Levada pela dor, Lillie procura a verdade que está por trás da morte da filha e põe a descoberto um emaranhado de mentiras que ameaçam a sua sanidade mental e a sua segurança, desafiando tudo aquilo em que acredita, até o amor de mãe.
O Autor:
Patrícia MacDonald é norte americana e nasceu em 1949. As suas obras, de uma imaginação obscura e aterradora, têm sido aclamadas por milhares de leitores em todo o mundo. O seu thriller "Imperdoável", já publicado nesta colecção, foi nomeado para um prémio Edgar. Da mesma autora a Temas e Deabates já publicou também "Teia de Mentiras"
Sobre a Obra:
Decididamente, a Mary Higgins Clarck que tenha atenção! Outra romancista, mais subtil e mesmo mais inspirada vai hoje na sua peugada. Patrícia MacDonald segue as passadas da sua antecessora mas tem consigo o privilégio da juventude literária, sabendo apimentar as suas investigações com um q.b. de sentimentos amargos, de tragédias familiares, de criminosos sem piedade que, nos últimos romances, começam a falhar na demasiado clássica Mary.
Lire
Se Patrícia Highsmith é a rainha do mal-estar e Patrícia Cornwell a diva do bisturi, Patrícia Cornwell impôs-se, thriller após thriller, como a chefe socorrista das adolescências em perigo.
L'Express
Título: Almanaque da Terra
Autor: Berta Marinho
Editor: Temas e Debates
Nº de páginas: 168
A Obra:
O Almanaque da Terra aparece como uma tentativa para relembrar o equilíbrio e a antiga aliança cada vez mais distantes entre o Homem e a Terra-Mãe. Para falar e lembrar aquele tempo em que a vida do homem, dos animais e das plantas era governada, não pela manipulação genética em laboratórios ou estufas, mas muito natural e simplesmente pelos ritmos cósmicos do Sol e da Lua, pelo ritmo das estações, onde cada coisa tinha um lugar e um tempo e havia um lugar e um tempo para cada coisa.

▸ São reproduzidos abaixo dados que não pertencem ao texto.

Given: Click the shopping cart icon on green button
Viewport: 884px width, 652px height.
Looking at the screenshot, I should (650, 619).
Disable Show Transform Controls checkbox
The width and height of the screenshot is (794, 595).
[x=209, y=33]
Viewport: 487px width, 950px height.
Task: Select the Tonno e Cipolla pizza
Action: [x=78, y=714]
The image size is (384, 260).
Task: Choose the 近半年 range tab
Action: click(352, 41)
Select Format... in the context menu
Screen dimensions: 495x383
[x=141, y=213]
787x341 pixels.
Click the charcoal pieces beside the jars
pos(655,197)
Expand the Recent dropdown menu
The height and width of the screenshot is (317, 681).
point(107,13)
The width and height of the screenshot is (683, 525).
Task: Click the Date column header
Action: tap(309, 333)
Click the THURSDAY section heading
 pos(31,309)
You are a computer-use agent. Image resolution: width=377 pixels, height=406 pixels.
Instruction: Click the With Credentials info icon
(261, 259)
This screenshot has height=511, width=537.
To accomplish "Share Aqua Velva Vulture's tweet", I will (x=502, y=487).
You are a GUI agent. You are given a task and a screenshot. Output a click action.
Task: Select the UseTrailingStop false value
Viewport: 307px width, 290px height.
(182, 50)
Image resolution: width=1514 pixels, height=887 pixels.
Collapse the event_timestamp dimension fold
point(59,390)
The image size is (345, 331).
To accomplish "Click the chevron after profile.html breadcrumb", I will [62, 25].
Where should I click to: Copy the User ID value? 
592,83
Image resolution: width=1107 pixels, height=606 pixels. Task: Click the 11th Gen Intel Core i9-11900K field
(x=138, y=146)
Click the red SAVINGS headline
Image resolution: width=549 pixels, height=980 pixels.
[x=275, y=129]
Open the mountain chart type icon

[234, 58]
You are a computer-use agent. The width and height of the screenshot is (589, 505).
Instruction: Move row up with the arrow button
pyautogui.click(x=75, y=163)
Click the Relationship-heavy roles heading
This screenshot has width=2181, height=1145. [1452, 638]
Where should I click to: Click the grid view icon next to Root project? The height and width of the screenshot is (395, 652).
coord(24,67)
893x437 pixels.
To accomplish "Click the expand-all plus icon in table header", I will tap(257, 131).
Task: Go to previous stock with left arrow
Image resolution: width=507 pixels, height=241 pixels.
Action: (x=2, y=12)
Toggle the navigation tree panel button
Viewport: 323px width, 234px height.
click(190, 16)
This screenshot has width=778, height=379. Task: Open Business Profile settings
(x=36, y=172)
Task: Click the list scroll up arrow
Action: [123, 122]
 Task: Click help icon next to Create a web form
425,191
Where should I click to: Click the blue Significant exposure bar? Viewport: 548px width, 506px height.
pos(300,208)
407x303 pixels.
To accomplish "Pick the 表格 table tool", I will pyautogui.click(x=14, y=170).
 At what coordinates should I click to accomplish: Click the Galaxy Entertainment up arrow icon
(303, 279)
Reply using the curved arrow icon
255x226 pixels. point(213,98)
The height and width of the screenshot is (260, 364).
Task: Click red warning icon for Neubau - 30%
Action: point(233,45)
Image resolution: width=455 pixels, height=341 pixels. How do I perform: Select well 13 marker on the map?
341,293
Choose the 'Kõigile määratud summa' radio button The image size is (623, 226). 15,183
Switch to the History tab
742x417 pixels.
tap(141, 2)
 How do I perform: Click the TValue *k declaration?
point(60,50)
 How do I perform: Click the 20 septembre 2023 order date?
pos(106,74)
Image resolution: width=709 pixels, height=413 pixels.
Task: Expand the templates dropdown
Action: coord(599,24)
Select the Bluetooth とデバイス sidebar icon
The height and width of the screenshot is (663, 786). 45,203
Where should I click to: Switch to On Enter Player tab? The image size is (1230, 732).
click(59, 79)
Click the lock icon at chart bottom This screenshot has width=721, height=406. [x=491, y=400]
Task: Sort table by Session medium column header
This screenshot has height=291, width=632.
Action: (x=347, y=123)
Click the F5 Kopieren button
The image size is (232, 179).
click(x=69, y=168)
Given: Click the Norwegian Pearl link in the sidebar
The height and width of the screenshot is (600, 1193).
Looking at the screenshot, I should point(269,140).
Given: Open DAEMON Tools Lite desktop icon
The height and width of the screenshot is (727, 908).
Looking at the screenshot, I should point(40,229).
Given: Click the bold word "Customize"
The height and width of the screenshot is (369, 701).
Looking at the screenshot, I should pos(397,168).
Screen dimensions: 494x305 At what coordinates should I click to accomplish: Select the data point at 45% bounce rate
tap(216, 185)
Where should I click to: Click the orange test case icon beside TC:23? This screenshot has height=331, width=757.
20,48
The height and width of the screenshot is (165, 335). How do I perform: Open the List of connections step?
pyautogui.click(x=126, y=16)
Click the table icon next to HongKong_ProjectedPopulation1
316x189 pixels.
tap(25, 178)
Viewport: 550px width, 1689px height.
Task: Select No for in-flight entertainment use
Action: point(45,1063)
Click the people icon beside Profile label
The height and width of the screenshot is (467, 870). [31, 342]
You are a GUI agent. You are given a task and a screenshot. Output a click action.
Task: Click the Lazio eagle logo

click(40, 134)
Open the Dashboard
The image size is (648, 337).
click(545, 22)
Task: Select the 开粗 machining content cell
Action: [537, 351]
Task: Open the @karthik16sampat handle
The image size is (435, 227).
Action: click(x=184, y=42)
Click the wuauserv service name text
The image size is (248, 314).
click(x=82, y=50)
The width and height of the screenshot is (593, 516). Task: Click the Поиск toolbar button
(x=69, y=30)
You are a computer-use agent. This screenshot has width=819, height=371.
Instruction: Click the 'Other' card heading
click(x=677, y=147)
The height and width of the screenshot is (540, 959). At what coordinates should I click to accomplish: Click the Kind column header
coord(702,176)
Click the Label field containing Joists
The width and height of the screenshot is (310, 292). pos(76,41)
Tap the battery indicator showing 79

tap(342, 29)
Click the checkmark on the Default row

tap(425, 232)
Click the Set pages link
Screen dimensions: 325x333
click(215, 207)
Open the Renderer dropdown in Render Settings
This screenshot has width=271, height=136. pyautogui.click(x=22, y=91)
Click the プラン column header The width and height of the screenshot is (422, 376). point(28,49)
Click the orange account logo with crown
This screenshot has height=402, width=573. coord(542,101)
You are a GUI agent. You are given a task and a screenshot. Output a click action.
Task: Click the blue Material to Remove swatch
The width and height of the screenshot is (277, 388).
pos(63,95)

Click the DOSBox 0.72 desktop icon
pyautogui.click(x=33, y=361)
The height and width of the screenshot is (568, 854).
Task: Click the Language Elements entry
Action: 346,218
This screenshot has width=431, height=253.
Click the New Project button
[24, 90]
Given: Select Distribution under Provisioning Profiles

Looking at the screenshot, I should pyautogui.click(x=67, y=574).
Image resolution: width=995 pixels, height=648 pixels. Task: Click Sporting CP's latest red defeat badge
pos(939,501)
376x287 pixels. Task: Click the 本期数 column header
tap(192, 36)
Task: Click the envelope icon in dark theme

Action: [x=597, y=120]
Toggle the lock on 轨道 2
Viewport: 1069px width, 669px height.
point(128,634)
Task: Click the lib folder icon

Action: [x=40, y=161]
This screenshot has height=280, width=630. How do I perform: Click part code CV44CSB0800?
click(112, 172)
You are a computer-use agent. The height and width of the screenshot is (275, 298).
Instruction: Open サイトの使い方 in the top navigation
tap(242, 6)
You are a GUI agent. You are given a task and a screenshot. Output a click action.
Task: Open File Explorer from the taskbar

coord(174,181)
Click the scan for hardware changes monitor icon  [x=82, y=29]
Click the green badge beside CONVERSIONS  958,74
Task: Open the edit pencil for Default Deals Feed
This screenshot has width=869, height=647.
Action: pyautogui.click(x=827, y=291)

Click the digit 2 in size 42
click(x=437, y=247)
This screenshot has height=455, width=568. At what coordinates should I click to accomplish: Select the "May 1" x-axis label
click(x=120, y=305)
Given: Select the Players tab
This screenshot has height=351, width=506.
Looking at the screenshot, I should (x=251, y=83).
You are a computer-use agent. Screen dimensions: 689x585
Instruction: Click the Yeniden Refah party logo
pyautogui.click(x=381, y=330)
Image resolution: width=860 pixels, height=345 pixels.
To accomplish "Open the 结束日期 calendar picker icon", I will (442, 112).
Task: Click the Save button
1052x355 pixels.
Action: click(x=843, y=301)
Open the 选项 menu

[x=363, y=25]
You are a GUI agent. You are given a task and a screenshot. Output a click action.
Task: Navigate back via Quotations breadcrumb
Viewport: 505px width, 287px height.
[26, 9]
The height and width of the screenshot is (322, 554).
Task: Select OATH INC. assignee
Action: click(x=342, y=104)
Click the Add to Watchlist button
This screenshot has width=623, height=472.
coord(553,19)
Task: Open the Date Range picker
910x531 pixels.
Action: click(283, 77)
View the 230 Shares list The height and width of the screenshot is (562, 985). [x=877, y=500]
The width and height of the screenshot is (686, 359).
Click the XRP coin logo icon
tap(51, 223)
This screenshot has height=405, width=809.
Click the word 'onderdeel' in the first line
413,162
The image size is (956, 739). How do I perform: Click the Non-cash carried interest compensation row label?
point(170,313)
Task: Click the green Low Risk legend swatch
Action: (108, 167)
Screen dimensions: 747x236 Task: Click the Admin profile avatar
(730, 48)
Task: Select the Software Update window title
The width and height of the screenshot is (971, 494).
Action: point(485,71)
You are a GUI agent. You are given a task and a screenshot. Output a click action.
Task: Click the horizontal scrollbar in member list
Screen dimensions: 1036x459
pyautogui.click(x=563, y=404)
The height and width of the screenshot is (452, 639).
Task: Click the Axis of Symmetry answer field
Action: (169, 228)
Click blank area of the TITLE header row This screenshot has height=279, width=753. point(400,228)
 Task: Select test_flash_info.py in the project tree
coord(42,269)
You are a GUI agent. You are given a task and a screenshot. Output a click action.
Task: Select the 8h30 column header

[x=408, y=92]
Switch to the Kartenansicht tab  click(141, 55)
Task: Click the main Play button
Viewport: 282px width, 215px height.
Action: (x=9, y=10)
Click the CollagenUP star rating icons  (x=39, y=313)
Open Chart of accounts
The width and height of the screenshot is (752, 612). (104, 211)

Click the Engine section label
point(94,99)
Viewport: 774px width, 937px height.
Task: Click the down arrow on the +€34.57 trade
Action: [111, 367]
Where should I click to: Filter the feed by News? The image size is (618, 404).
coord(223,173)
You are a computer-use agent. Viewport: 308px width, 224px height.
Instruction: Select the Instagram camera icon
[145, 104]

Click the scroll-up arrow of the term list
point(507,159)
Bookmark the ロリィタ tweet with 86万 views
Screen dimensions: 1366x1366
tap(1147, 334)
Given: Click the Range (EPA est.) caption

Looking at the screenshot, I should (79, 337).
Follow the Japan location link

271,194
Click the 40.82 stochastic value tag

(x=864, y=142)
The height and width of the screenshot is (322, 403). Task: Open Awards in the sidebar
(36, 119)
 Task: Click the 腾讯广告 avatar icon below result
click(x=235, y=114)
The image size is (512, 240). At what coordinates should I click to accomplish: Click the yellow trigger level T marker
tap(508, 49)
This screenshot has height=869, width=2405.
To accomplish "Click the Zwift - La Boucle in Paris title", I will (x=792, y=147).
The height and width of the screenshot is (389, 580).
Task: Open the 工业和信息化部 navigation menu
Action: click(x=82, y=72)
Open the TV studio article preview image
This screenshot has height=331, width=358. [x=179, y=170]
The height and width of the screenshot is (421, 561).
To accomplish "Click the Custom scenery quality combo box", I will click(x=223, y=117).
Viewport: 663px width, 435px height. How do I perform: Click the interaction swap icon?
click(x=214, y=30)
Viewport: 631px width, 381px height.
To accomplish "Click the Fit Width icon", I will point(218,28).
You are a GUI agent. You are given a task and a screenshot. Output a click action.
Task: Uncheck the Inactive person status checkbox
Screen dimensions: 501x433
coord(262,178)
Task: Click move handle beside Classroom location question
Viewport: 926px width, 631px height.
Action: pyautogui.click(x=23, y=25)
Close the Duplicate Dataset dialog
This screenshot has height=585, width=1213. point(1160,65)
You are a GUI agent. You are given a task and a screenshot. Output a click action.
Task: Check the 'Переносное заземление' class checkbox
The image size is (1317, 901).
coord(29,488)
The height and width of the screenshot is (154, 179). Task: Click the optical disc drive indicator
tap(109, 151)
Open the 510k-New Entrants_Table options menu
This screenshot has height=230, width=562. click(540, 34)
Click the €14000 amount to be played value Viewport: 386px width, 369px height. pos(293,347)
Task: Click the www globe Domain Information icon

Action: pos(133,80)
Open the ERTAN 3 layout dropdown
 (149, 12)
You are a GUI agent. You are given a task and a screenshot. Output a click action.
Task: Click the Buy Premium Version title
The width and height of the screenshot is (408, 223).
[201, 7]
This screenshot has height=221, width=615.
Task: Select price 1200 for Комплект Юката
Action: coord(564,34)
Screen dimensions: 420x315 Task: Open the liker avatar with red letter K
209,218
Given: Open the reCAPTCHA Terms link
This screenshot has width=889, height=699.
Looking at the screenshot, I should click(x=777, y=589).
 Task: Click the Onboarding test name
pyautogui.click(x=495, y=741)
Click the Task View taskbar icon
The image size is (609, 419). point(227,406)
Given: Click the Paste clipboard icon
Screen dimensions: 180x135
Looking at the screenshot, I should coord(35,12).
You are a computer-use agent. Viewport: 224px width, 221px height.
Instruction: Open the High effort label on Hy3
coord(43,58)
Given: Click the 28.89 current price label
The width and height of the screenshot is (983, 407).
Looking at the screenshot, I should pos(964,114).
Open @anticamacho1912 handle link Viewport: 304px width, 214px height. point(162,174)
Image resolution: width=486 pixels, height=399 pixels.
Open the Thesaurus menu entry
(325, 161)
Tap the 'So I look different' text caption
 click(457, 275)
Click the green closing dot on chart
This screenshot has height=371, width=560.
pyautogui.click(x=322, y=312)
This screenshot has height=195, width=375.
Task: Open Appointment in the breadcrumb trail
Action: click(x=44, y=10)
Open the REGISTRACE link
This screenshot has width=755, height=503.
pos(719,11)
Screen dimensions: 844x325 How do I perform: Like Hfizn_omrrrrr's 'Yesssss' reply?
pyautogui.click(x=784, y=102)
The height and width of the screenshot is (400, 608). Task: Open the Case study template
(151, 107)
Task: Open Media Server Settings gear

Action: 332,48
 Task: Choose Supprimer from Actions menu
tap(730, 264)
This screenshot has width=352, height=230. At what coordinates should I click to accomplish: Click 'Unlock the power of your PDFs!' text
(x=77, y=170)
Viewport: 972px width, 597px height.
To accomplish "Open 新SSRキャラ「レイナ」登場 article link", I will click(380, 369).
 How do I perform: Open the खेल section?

Vem falar daquelas coisas simples e básicas, de todos os dias e de todos nós, das plantas que curam, das estrelas e dos planetas, das feiras e das festas, das tradições que dão sentido e continuidade à nossa identidade, das lendas e histórias das nossas terras, das receitas, das "curiosidades" de almanaque, mas também das grandes coisas do Céu e da Terra, e das coisas do tempo, do nosso tempo. Obriga-nos a viver o momento presente e a ligarmo-nos a tudo o que é vivo e está em constante mutação. Começamos a perceber que fazemos parte de um Todo e que vale a pena tentarmos integrar-nos nele harmoniosamente, aceitando as leis da Natureza e as particularidades de cada ser.
A Autora:
Natural do Porto, Berta Marinho é licenciada em Letras pela Universidade de Lisboa. Pós graduada em Ciências Pedagógicas, especializou-se em educação comunitária nos EUA e ganhou, em 1992, o Prémio Europeu de Prevenção de Acidentes na Agricultura, com um projecto multimédia dirigido às crianças do meio rural. Presentemente, dedica-se à jardinagem e ao estudo da Botânica.